## [Task instructions]
Every line from the one with "Image resolution: width=920" to the one with "Click the grouping tree icon beside Vendors", including those two, is to be copied exactly; all other lines of the entries below are left out.

(Exercise input)

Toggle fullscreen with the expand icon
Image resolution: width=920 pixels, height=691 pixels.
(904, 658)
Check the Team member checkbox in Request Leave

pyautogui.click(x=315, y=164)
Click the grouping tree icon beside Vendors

(End Exercise input)
(Exercise input)

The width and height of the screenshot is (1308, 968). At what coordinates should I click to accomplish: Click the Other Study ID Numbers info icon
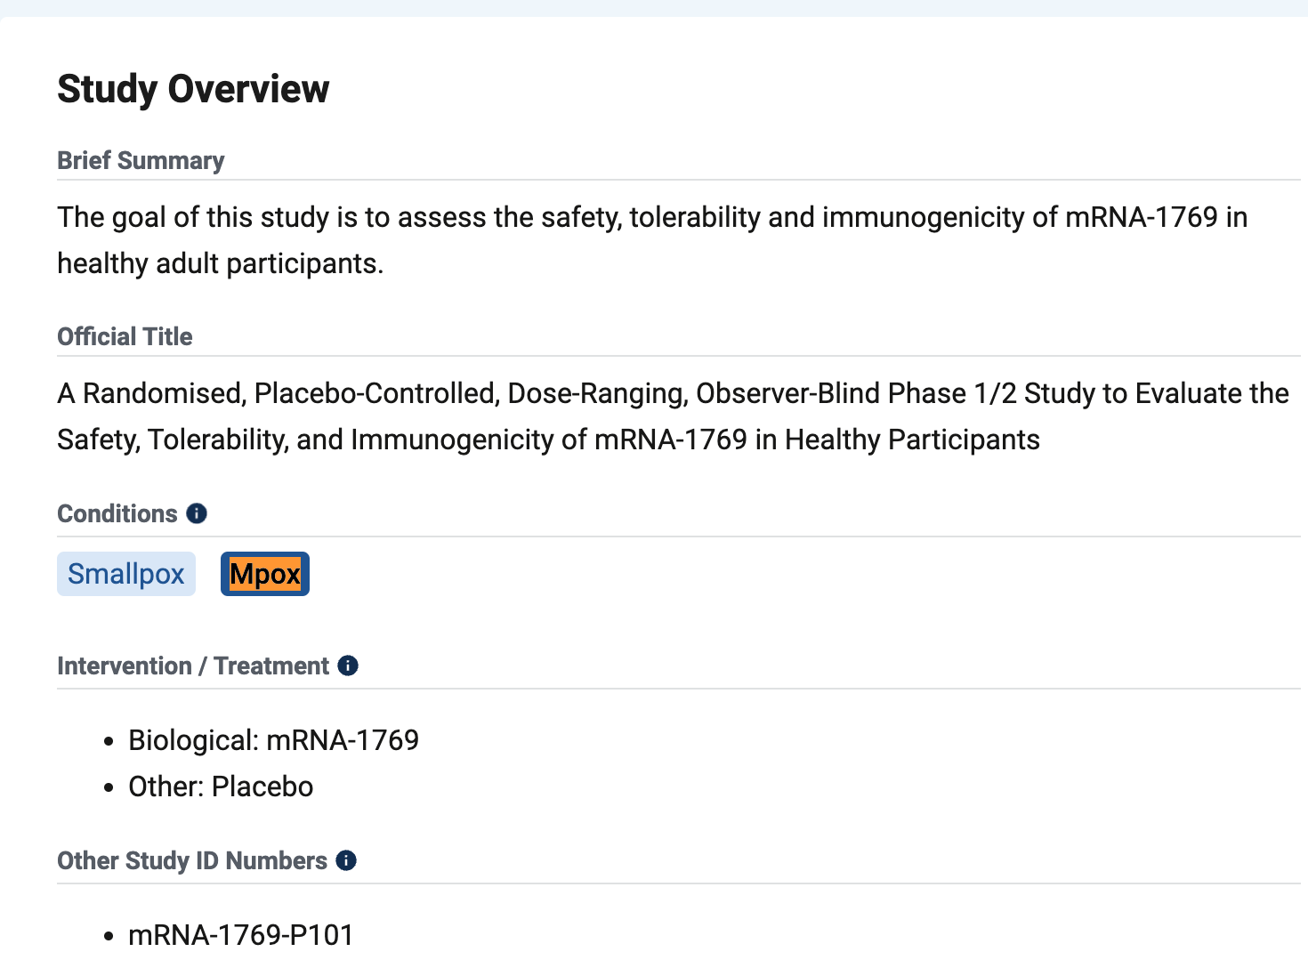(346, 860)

(End Exercise input)

## [Task answer]
Image resolution: width=920 pixels, height=691 pixels.
(904, 658)
Check the Team member checkbox in Request Leave

pyautogui.click(x=315, y=164)
Click the grouping tree icon beside Vendors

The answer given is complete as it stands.